**Assignment**
Repeat the entries below exactly, missing none.

**Given entries**
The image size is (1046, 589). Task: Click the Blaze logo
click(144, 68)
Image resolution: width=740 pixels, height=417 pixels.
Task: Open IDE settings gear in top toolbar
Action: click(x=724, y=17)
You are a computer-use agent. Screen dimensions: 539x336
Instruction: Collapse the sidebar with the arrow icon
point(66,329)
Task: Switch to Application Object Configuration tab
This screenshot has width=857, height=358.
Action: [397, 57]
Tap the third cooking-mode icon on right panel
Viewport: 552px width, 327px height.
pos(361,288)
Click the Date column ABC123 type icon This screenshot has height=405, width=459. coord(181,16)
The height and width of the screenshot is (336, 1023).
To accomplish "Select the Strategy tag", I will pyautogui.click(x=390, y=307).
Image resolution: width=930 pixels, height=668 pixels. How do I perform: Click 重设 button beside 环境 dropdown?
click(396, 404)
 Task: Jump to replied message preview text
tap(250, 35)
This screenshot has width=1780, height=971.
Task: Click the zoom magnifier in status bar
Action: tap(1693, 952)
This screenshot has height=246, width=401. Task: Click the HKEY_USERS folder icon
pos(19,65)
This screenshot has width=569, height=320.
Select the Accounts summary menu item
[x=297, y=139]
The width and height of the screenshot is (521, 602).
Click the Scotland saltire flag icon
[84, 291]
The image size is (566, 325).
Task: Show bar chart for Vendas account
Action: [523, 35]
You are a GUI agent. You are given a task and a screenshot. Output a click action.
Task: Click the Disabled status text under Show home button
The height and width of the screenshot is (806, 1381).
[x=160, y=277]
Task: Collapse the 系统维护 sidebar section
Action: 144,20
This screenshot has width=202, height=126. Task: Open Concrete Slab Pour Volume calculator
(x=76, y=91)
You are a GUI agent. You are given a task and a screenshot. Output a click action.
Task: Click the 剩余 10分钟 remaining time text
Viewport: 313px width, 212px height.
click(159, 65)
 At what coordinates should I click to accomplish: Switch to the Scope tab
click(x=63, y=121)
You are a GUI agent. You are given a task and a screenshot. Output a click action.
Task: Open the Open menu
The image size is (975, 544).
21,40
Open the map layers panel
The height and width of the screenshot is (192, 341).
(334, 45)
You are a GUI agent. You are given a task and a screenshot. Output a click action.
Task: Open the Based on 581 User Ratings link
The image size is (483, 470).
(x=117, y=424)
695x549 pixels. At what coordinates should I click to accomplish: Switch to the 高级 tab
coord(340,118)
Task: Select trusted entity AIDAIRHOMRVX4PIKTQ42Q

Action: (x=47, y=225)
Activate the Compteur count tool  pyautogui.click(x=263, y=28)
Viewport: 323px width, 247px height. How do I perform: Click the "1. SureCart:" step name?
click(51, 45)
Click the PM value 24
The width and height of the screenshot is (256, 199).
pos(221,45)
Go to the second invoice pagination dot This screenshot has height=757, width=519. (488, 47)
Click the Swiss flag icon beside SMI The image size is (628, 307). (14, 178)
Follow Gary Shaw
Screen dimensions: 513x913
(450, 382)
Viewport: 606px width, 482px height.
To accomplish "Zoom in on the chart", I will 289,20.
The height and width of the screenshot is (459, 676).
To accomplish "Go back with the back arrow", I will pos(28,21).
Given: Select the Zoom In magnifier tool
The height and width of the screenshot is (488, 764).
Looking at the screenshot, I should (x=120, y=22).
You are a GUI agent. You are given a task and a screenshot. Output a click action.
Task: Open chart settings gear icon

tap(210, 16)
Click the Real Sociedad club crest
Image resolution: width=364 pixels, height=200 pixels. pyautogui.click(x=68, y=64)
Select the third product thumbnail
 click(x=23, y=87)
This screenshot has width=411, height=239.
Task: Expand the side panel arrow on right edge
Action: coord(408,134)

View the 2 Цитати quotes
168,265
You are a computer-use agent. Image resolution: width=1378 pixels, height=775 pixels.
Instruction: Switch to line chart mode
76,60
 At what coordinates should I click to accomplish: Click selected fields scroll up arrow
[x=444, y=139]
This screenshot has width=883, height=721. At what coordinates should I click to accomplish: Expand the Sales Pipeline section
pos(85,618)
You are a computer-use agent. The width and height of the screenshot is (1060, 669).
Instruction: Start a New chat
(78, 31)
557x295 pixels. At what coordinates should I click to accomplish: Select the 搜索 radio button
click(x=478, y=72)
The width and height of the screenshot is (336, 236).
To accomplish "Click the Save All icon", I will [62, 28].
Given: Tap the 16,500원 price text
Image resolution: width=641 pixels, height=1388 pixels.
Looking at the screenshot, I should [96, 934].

**Solution for this exercise**
The image size is (1046, 589). Task: Click the Blaze logo
click(144, 68)
Image resolution: width=740 pixels, height=417 pixels.
Task: Open IDE settings gear in top toolbar
Action: click(x=724, y=17)
You are a computer-use agent. Screen dimensions: 539x336
Instruction: Collapse the sidebar with the arrow icon
point(66,329)
Task: Switch to Application Object Configuration tab
This screenshot has width=857, height=358.
Action: [397, 57]
Tap the third cooking-mode icon on right panel
Viewport: 552px width, 327px height.
pos(361,288)
Click the Date column ABC123 type icon This screenshot has height=405, width=459. coord(181,16)
The height and width of the screenshot is (336, 1023).
To accomplish "Select the Strategy tag", I will pyautogui.click(x=390, y=307).
Image resolution: width=930 pixels, height=668 pixels. How do I perform: Click 重设 button beside 环境 dropdown?
click(396, 404)
 Task: Jump to replied message preview text
tap(250, 35)
This screenshot has width=1780, height=971.
Task: Click the zoom magnifier in status bar
Action: tap(1693, 952)
This screenshot has height=246, width=401. Task: Click the HKEY_USERS folder icon
pos(19,65)
This screenshot has width=569, height=320.
Select the Accounts summary menu item
[x=297, y=139]
The width and height of the screenshot is (521, 602).
Click the Scotland saltire flag icon
[84, 291]
The image size is (566, 325).
Task: Show bar chart for Vendas account
Action: [523, 35]
You are a GUI agent. You are given a task and a screenshot. Output a click action.
Task: Click the Disabled status text under Show home button
The height and width of the screenshot is (806, 1381).
[x=160, y=277]
Task: Collapse the 系统维护 sidebar section
Action: 144,20
This screenshot has width=202, height=126. Task: Open Concrete Slab Pour Volume calculator
(x=76, y=91)
You are a GUI agent. You are given a task and a screenshot. Output a click action.
Task: Click the 剩余 10分钟 remaining time text
Viewport: 313px width, 212px height.
click(159, 65)
 At what coordinates should I click to accomplish: Switch to the Scope tab
click(x=63, y=121)
You are a GUI agent. You are given a task and a screenshot. Output a click action.
Task: Open the Open menu
The image size is (975, 544).
21,40
Open the map layers panel
The height and width of the screenshot is (192, 341).
(334, 45)
You are a GUI agent. You are given a task and a screenshot. Output a click action.
Task: Open the Based on 581 User Ratings link
The image size is (483, 470).
(x=117, y=424)
695x549 pixels. At what coordinates should I click to accomplish: Switch to the 高级 tab
coord(340,118)
Task: Select trusted entity AIDAIRHOMRVX4PIKTQ42Q

Action: (x=47, y=225)
Activate the Compteur count tool  pyautogui.click(x=263, y=28)
Viewport: 323px width, 247px height. How do I perform: Click the "1. SureCart:" step name?
click(51, 45)
Click the PM value 24
The width and height of the screenshot is (256, 199).
pos(221,45)
Go to the second invoice pagination dot This screenshot has height=757, width=519. (488, 47)
Click the Swiss flag icon beside SMI The image size is (628, 307). (14, 178)
Follow Gary Shaw
Screen dimensions: 513x913
(450, 382)
Viewport: 606px width, 482px height.
To accomplish "Zoom in on the chart", I will 289,20.
The height and width of the screenshot is (459, 676).
To accomplish "Go back with the back arrow", I will pos(28,21).
Given: Select the Zoom In magnifier tool
The height and width of the screenshot is (488, 764).
Looking at the screenshot, I should (x=120, y=22).
You are a GUI agent. You are given a task and a screenshot. Output a click action.
Task: Open chart settings gear icon

tap(210, 16)
Click the Real Sociedad club crest
Image resolution: width=364 pixels, height=200 pixels. pyautogui.click(x=68, y=64)
Select the third product thumbnail
 click(x=23, y=87)
This screenshot has width=411, height=239.
Task: Expand the side panel arrow on right edge
Action: coord(408,134)

View the 2 Цитати quotes
168,265
You are a computer-use agent. Image resolution: width=1378 pixels, height=775 pixels.
Instruction: Switch to line chart mode
76,60
 At what coordinates should I click to accomplish: Click selected fields scroll up arrow
[x=444, y=139]
This screenshot has width=883, height=721. At what coordinates should I click to accomplish: Expand the Sales Pipeline section
pos(85,618)
You are a computer-use agent. The width and height of the screenshot is (1060, 669).
Instruction: Start a New chat
(78, 31)
557x295 pixels. At what coordinates should I click to accomplish: Select the 搜索 radio button
click(x=478, y=72)
The width and height of the screenshot is (336, 236).
To accomplish "Click the Save All icon", I will [62, 28].
Given: Tap the 16,500원 price text
Image resolution: width=641 pixels, height=1388 pixels.
Looking at the screenshot, I should [96, 934].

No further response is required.